--- SELECTED EXCERPT ---

Documents reviewed are listed in the Attachment to this report.

This inspection effort counts towards the completion of TI 2515/177 which will be closed in a later Inspection Report.

b. Findings

No findings were identified.

1EP4 Emergency Action Level and Emergency Plan Changes

.1 Emergency Action Level and Emergency Plan Changes

a. Inspection Scope

Since the last NRC inspection of this program area, Emergency Action Level and Emergency Plan changes were implemented based on your determination, in accordance with 10 CFR 50.54(q), that the changes resulted in no decrease in effectiveness of the Plan, and that the revised Plan as changed continues to meet the requirements of 10 CFR 50.47(b) and Appendix E to 10 CFR Part 50. Revisions to the Emergency Action Levels, RP-101, Revisions 37 and 38, and the Fermi 2 Radiological Emergency Response Preparedness Plan, Revision 38, were reviewed by the inspectors. The inspectors conducted a sampling review of the Emergency Plan changes and a review of the Emergency Action Level changes to evaluate for potential decreases in effectiveness of the Plan. However, this review does not constitute formal NRC approval of the changes. Therefore, these changes remain subject to future NRC inspection in their entirety.

This Emergency Action Level and Emergency Plan changes inspection constituted one sample as defined in IP 71114.04-05.

b. Findings

No findings were identified.

RADIATION SAFETY

Cornerstones: Occupational and Public Radiation Safety

2RS1 Radiological Hazard Assessment and Exposure Controls

These inspection activities supplement those documented in IR 05000341/2010004, and constitute one complete sample as defined in IP 71124.01-05.

.1 Radiological Hazard Assessment (02.02)

a. Inspection Scope

The inspectors determined if there have been changes to plant operations since the last inspection that may result in a significant new radiological hazard for onsite workers or members of the public. The inspectors evaluated whether the licensee assessed the potential impact of these changes and has implemented periodic monitoring, as appropriate, to detect and quantify the radiological hazard.

The inspectors conducted walk downs of the facility, including radioactive waste processing, storage, and handling areas to evaluate material conditions, and performed independent radiation measurements to verify conditions.

The inspectors selected the following radiologically risk-significant work activities that involved exposure to radiation.

  • Inservice inspections;
  • Drywell insulation removal;
  • Drywell degraded voltage cable replacement;
  • Refueling floor activities.

For these work activities, the inspectors assessed whether the pre-work surveys performed were appropriate to identify and quantify the radiological hazard and to establish adequate protective measures. The inspectors evaluated the radiological survey program to determine if hazards were properly identified, including the following:

  • identification of hot particles;
  • the presence of alpha emitters;
  • the potential for airborne radioactive materials, including the potential presence of transuranics and/or other hard-to-detect radioactive materials. (This evaluation may include licensee planned entry into non-routinely entered areas subject to previous contamination from failed fuel.);
  • the hazards associated with work activities that could suddenly and severely increase radiological conditions and that the licensee has established a means to inform workers of changes that could significantly impact their occupational dose; and
  • severe radiation field dose gradients that can result in non-uniform exposures of the body.

--- SUPPLIED INFORMATION ---

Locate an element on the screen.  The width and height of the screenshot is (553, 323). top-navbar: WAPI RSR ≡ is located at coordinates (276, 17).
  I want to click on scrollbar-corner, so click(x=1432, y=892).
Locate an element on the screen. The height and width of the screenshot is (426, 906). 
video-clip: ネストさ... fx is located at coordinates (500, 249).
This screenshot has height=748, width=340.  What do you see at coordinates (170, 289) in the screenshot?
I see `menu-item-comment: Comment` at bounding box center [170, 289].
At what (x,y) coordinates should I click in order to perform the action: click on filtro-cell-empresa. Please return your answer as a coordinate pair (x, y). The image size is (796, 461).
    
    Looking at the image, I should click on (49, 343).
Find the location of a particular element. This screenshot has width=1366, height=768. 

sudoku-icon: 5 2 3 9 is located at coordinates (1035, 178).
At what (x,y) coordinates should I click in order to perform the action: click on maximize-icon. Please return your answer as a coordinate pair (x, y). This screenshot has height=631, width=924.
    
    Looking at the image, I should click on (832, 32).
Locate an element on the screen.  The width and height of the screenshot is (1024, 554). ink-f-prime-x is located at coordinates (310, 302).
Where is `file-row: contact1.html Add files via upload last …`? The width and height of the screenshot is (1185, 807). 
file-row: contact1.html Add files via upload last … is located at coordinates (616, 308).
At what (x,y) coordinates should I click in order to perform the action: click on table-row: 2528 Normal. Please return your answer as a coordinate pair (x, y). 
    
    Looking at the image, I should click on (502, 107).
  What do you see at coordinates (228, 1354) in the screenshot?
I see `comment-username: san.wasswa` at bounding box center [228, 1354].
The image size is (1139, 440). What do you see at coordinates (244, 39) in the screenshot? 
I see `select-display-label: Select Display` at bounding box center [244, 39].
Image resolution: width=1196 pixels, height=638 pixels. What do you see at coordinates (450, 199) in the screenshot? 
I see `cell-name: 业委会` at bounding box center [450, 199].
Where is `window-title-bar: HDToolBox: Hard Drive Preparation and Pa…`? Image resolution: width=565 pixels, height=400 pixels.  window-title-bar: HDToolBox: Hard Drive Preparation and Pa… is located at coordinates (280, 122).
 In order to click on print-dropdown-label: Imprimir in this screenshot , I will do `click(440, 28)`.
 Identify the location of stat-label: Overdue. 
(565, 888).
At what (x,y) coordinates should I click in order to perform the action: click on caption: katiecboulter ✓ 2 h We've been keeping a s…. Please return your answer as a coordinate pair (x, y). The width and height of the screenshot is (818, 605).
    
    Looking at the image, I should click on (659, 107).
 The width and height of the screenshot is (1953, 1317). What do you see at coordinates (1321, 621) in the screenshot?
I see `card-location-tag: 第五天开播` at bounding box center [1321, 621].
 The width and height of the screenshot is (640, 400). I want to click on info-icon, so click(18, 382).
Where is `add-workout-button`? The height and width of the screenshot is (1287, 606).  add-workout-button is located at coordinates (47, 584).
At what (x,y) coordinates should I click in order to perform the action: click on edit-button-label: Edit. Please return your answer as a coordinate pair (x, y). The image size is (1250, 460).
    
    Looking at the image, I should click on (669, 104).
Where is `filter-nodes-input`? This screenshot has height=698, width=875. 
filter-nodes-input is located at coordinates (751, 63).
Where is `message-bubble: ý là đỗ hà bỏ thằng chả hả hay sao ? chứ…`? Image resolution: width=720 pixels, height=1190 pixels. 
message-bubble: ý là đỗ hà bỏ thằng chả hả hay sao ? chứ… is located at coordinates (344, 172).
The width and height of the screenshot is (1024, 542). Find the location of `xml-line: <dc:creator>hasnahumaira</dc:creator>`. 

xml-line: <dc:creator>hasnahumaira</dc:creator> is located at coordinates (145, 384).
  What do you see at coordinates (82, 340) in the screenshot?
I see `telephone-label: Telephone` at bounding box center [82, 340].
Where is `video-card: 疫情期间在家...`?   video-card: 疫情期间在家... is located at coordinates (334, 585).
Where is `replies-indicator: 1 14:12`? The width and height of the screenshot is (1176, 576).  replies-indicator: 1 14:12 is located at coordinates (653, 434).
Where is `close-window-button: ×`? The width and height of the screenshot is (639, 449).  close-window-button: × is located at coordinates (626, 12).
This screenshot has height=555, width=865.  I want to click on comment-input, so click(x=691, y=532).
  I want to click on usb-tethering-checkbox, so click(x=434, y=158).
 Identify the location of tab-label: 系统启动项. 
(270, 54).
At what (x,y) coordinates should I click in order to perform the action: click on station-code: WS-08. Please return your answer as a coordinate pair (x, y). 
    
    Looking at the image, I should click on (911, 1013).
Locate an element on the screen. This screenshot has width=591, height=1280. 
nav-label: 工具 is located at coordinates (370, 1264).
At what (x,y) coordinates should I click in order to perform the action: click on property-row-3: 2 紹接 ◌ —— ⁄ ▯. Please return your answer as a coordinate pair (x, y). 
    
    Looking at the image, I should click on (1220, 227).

---

• **SET OF TASKS**:
(a) Please update the rows in the part that opens with the line containing "Locate an element on the screen. The" and closes with the line containing "center [170, 289].", changing "height" to "length" and leaving everything else as is. Return only that part.
(b) Carry on the inspection report excerpt from the point where it stops.
The inspection report excerpt and the rows are separate, unrelated material.

• **ANSWERS TO EACH TASK**:
(a)
Locate an element on the screen. The length and width of the screenshot is (426, 906). 
video-clip: ネストさ... fx is located at coordinates (500, 249).
This screenshot has length=748, width=340.  What do you see at coordinates (170, 289) in the screenshot?
I see `menu-item-comment: Comment` at bounding box center [170, 289].

(b)
The inspectors observed work in potential airborne areas and evaluated whether the air samples were representative of the breathing air zone. The inspectors evaluated whether continuous air monitors were located in areas with low background to minimize false alarms and were representative of actual work areas. The inspectors evaluated the licensees program for monitoring levels of loose surface contamination in areas of the plant with the potential for the contamination to become airborne.

b. Findings

No findings were identified.

.2 Instructions to Workers (02.03)

a. Inspection Scope

The inspectors selected various containers holding non-exempt licensed radioactive materials that may cause unplanned or inadvertent exposure of workers, and assessed whether the containers were labeled and controlled in accordance with 10 CFR 20.1904, Labeling Containers, or met the requirements of 10 CFR 20.1905(g), Exemptions to Labeling Requirements.

The inspectors reviewed the following radiation work permits (RWPs) used to access high radiation areas and evaluated the specified work control instructions or control barriers.

  • RWP 10-3007; Scaffold in the Reactor Building-1 Steam Tunnel;
  • RWP 10-3010; Insulation Removal Repair and Replacement in the Drywell and Steam Tunnel;
  • RWP 10-3012; Inservice Inspections in Drywell and Steam Tunnel;
  • RWP 10-3037; Degraded Voltage Cable Replacement; and
  • RWP 10-5001; Refuel Activities on Reactor Building-5.

For these RWOs, the inspectors assessed whether allowable stay times or permissible dose (including from the intake of radioactive material) for radiologically significant work under each RWP were clearly identified. The inspectors evaluated whether electronic personal dosimeter alarm set-points were in conformance with survey indications and plant policy.

The inspectors reviewed selected occurrences where a workers electronic personal dosimeter noticeably malfunctioned or alarmed. The inspectors evaluated whether workers responded appropriately to the off-normal condition. The inspectors assessed whether the issue was included in the CAP and dose evaluations were conducted as appropriate.

For work activities that could suddenly and severely increase radiological conditions, the inspectors assessed the licensees means to inform workers of changes that could significantly impact their occupational dose.

b. Findings

No findings were identified.

.3 Radiological Hazards Control and Work Coverage (02.05)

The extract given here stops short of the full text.